What if you want to know, not how to help create a better em world, but how to help you and your associates personally succeed in this new world? To avoid the worst possible outcomes, expect all of your abilities to earn wages as a human to quickly disappear after an em transition. Well before this happens, seek out substitute sources of income. Accumulate and diversify a financial portfolio of assets likely to retain value, such as stocks, real estate, and intellectual property. Also accumulate and diversify a social portfolio of supports and connections. Both your financial and social assets should be tied to communities that are likely to thrive or at least survive in an em world. Try to be included in geographic regions, nations, professions, standards, etc., that are likely to cooperate with and add value to this new world, and avoid those that may pick fights with it.

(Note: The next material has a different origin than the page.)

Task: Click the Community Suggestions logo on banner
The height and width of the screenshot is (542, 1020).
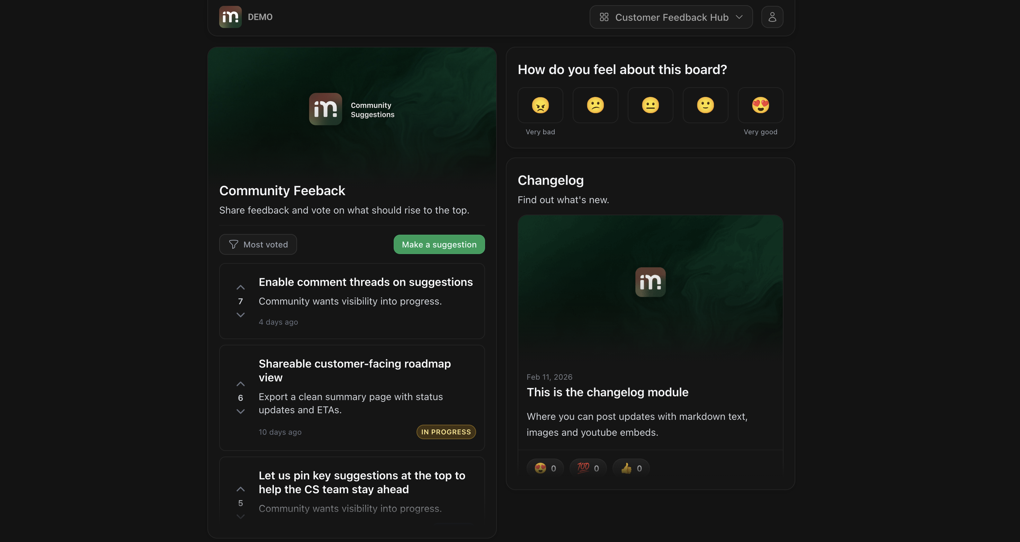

As successful clans collect a big fraction of the gains in the em world, you should consider the possibility that you (or your children or grandchildren) might start one of these few most copied em clans. Realizing that the odds are greatly against you, you should be willing to take great risks to achieve this, via showing high and reliable productivity and flexibility in tasks and environments most like those of the em world. You should focus on the very high tail of your possible success distribution; the rest of the distribution makes much less difference. Go very big or go home. If you or your associates (such as descendants) will be old at the time of the em transition, then try to have them be very productive and at the peak of their career ability, and be productive at tasks where a great many customers could be quickly served by ems doing that task. This would give you the best chance to be one of the very first highly copied ems. If you might be dead by the time of the em transition, you might consider becoming a cryonics customer, and then declaring your wish to be revived as an em when this becomes technically possible. In contrast, if you or your associates will be young at the time of the em transition, try to time their age to be the ideal age for new em scans during the early em era. Consider accepting the risks that come from destructive scanning. Before that age, have them collect visible indications of their general ability to learn useful skills and do valuable tasks. They should also show that they get along with people much like themselves, and that they value life and grit when life is hard and alien. Teach these virtues to your children and grandchildren. Such young people might then have a chance to become successful ems during the early em era, when a high value is placed on youthful flexibility.